Without graduate students serving as teaching assistants, the university would have to either invest a larger share of its money on adjunct professors — diverting funds from other important areas — or increase class sizes, while providing less support for professors and attention to students. And without graduate students as research assistants, the university’s faculty would not have some of the support with which it currently produces world-class research.

And as employees protected by the Just Employment Act, graduate students should be allowed to hold the vote for unionization while overseen by a third party other than the NLRB.

The policy commits Georgetown to “respect the rights of employees to vote for or against union representation without intimidation, unjust pressure, undue delay or hindrance in accordance with applicable law”.

Members of GAGE have expressed concerns at the ability of President Donald Trump-appointed capacity to uphold the body’s own 2016 decision that graduate students were university employees who could unionize. Moreover, the NLRB has already flip-flopped on the issue on 4 occasions between 1970 and 2016, three of them within the last 16 years.
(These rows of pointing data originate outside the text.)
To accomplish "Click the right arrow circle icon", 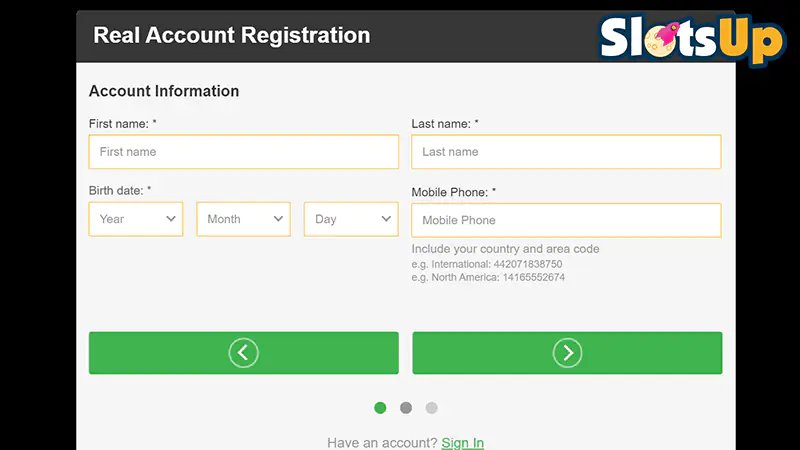I will [x=567, y=353].
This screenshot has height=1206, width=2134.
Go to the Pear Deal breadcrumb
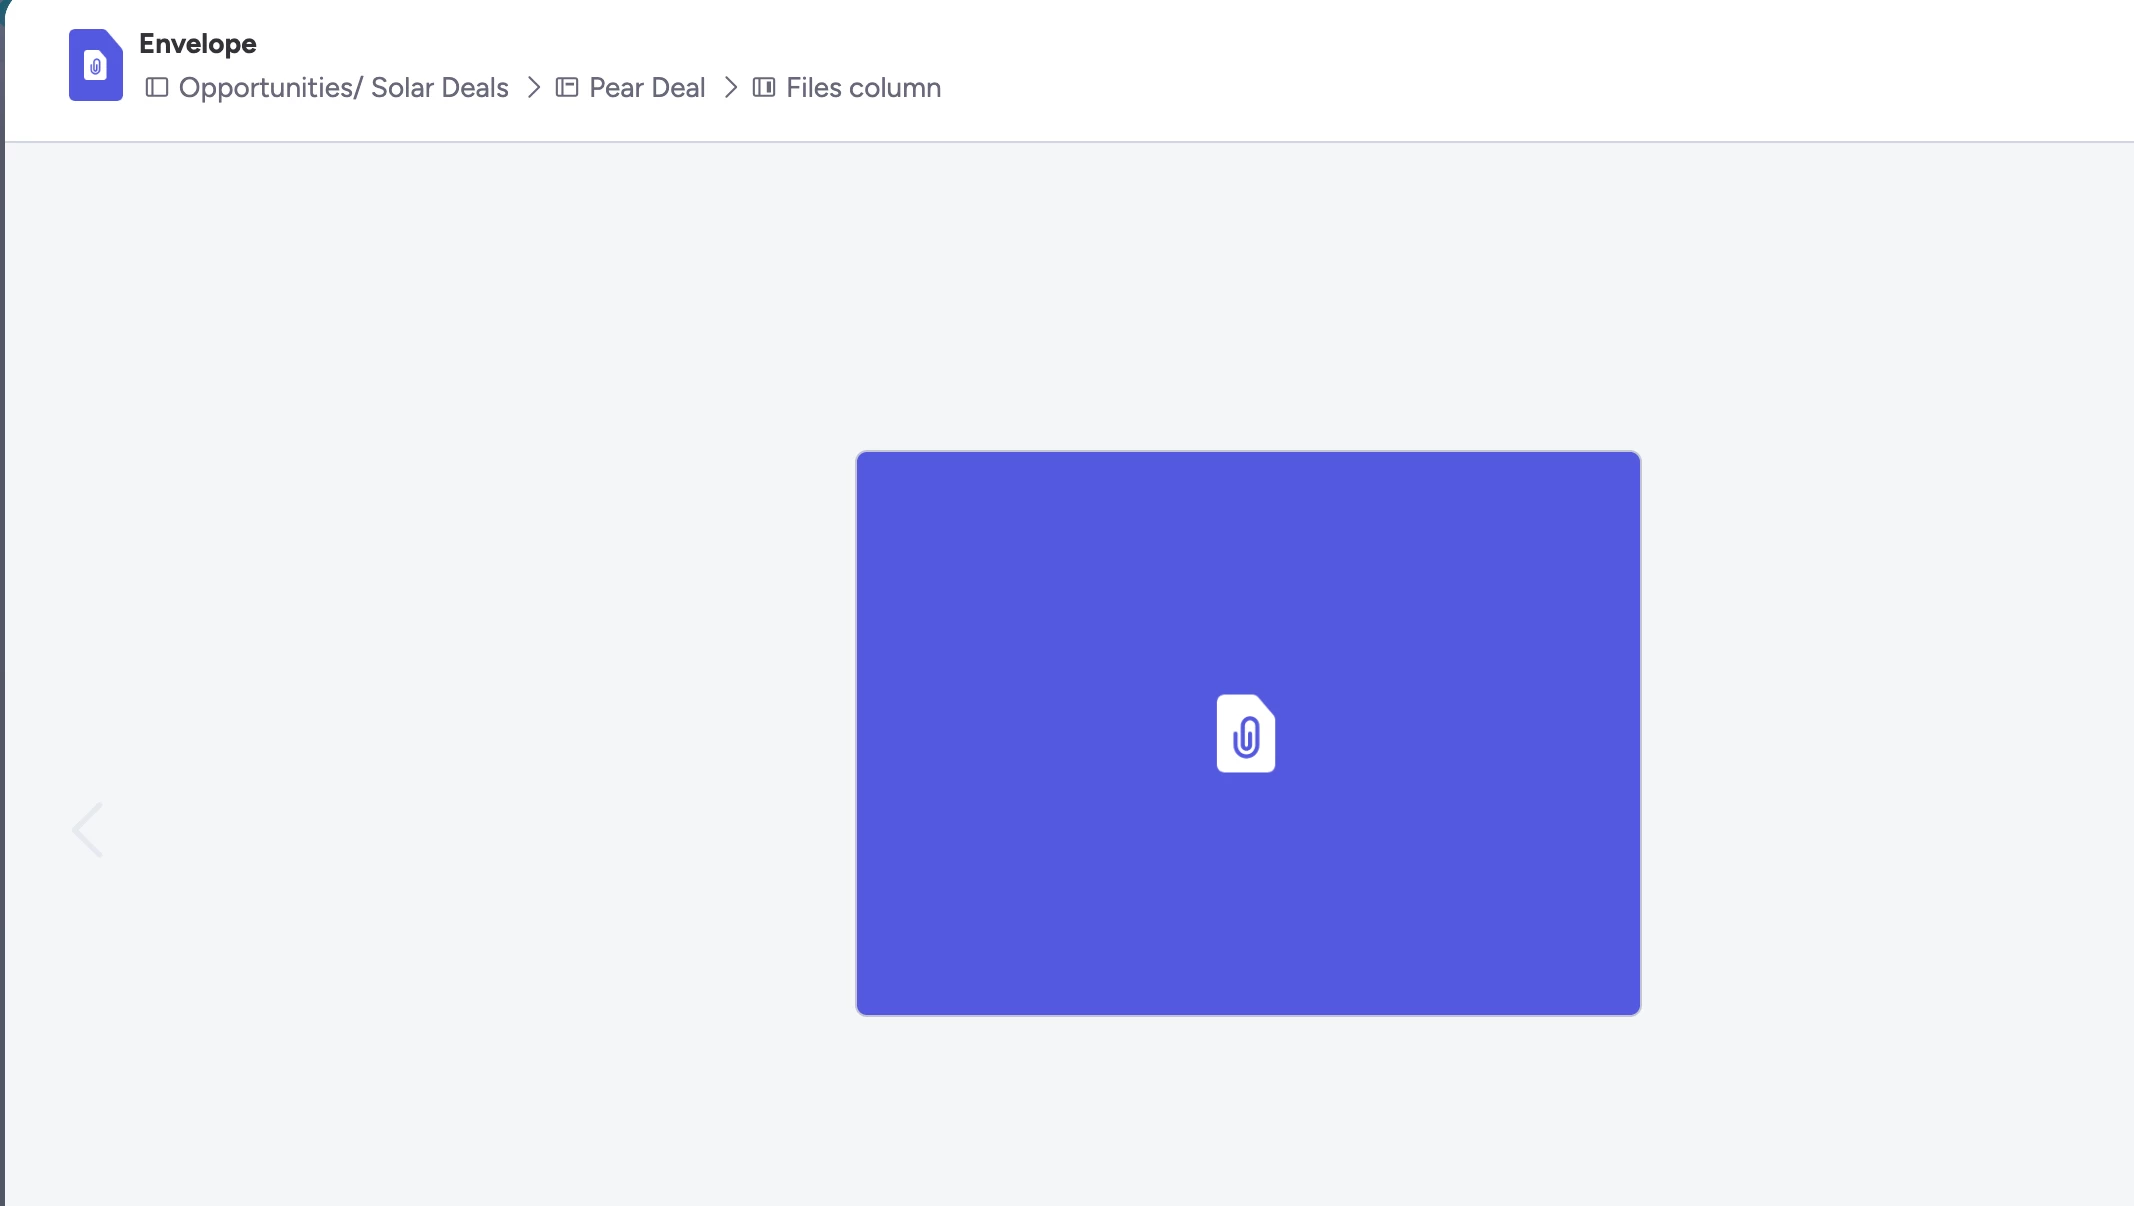(x=647, y=88)
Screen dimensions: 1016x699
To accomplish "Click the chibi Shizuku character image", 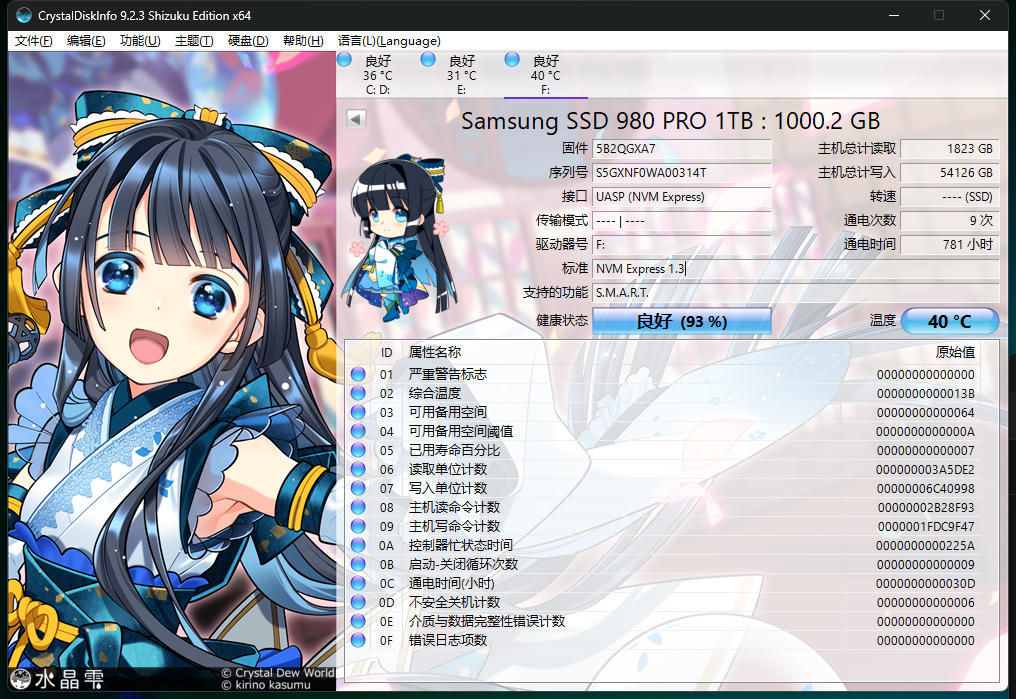I will coord(400,238).
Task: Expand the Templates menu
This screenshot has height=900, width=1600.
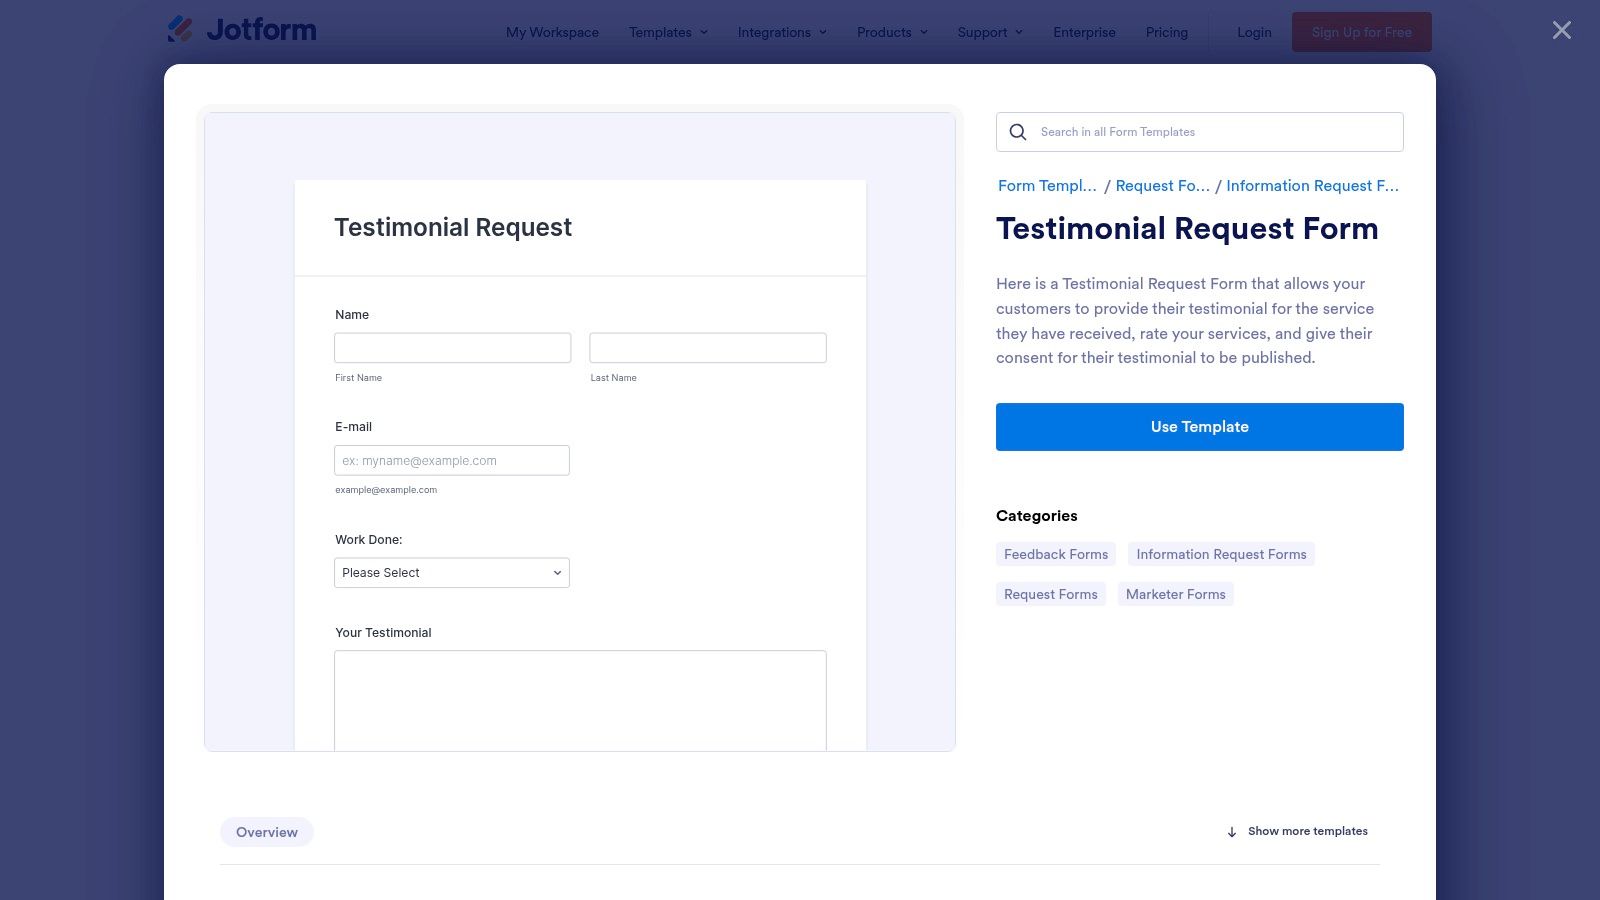Action: tap(668, 32)
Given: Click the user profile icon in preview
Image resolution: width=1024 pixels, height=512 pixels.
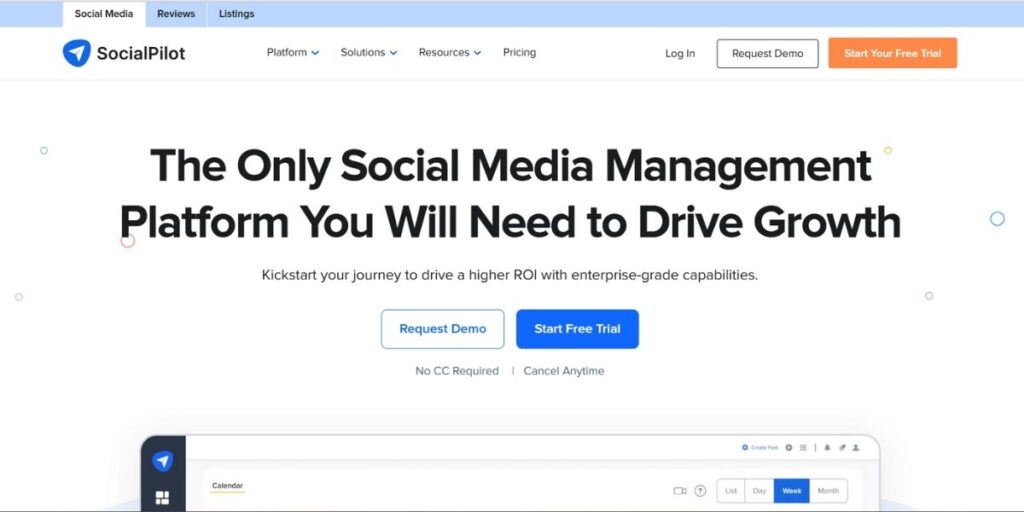Looking at the screenshot, I should coord(855,447).
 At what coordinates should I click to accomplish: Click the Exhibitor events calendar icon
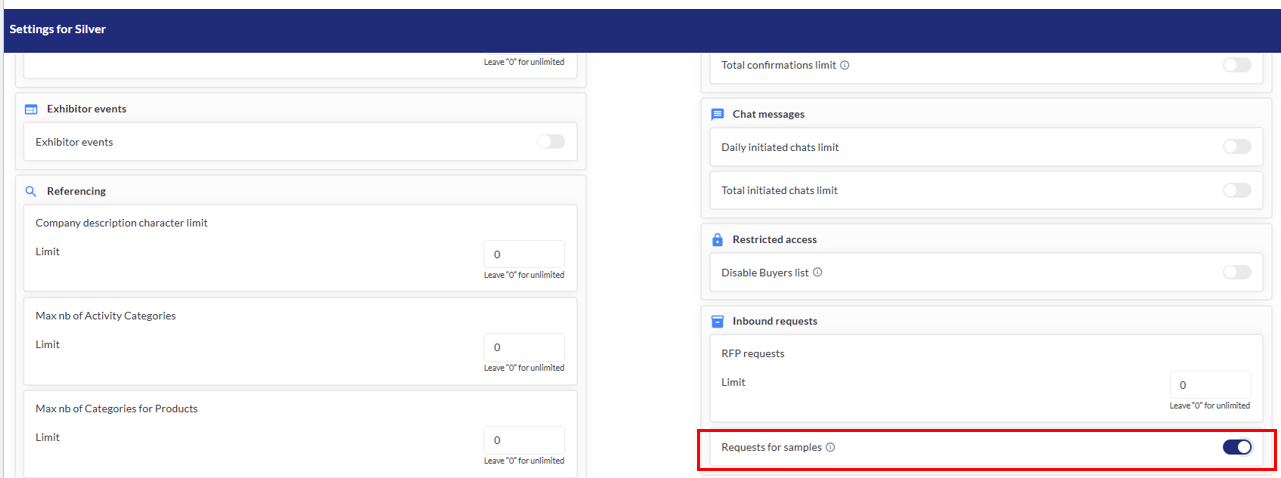pos(30,109)
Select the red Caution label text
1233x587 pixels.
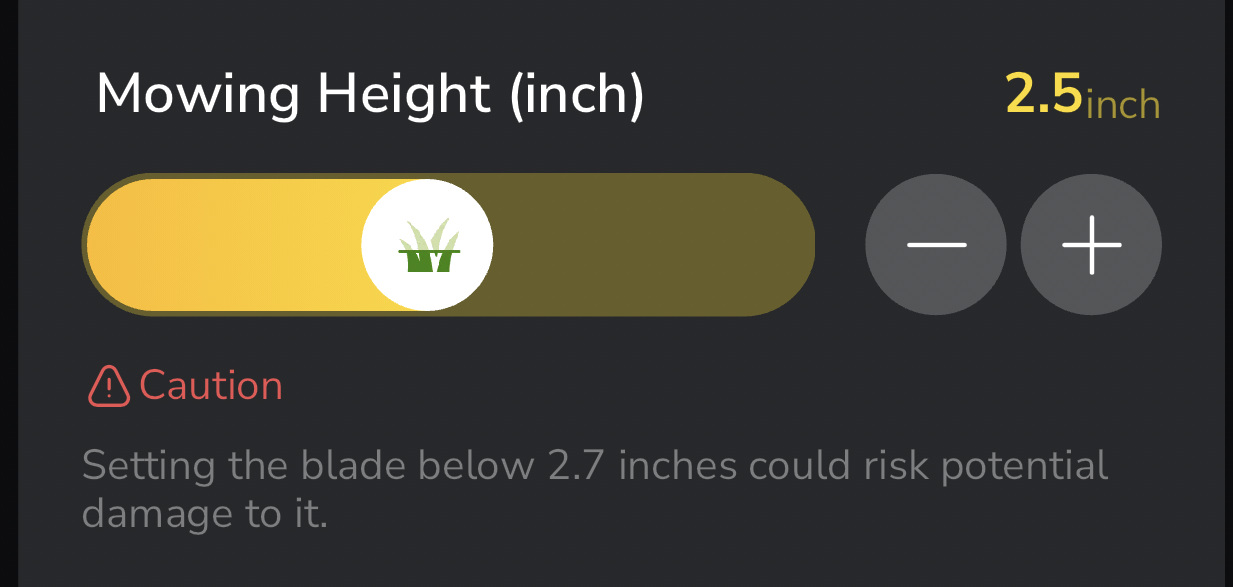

It is clear that another more reliable entity must oversee the vote to ensure it is conducted without any trace of uncertainty.

Employing such an arbiter for such an election is not unprecedented. In 2016, Cornell University turned to the American Arbitration Association, a non-profit organization that provides neutral, third-party dispute resolution, precisely because of a similar concern over the future of NLRB’s ruling. Administrators at Cornell, moreover, spoke favorably about the way the process was conducted.

As an approach that can satisfy both entities is achievable, Georgetown should stop sending confusing signals about its position towards the role graduate students play in the institution and continue delaying an already yearlong issue. Instead, it must accept the petition for a vote.